Citigroup Homeowner Bankruptcy After Home Loan Modifications In Making Home Affordable Program

Homeowners with a variety of mortgage servicers have had a great deal of difficulty concerning their mortgage over the past year or more, but modification efforts from servicers like Citigroup have been available to provide affordability to a homeowner who may be struggling in their financial life. Obviously, servicers and modification programs in general have not been perfect in their implementation of these plans, but Citigroup homeowners, among others, have also faced the problem of bankruptcy in certain cases.
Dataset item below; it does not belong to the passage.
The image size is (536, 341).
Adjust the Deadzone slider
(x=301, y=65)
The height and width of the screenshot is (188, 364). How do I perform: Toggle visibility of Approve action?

The Making Home Affordable Program Report tracks the path of homeowners who are not successful in achieving a permanent home loan modification. Sadly, there are some homeowners who are currently in the process of bankruptcy, but even these numbers have begun to fall for some servicers. As an example, the September Making Home Affordable Report indicated that homeowners who had their trial modification canceled numbered at 3,630 who were in the process of bankruptcy. Yet, that number dropped to 3,579 homeowners for the October report, again for homeowners who saw the cancellation of their trial modification.

However, there was an increase in the number of bankruptcies in process for homeowners who were initially not accepted into a trial modification, again, according to the September and October reports. Yet, the troubles that have surrounded homeowners who have not received mortgage assistance are usually traced back to different causes. There are some who feel that mortgage servicers are to blame, and few of these financial institutions have escaped criticism, but others feel that modification qualifications or homeowners may be to blame.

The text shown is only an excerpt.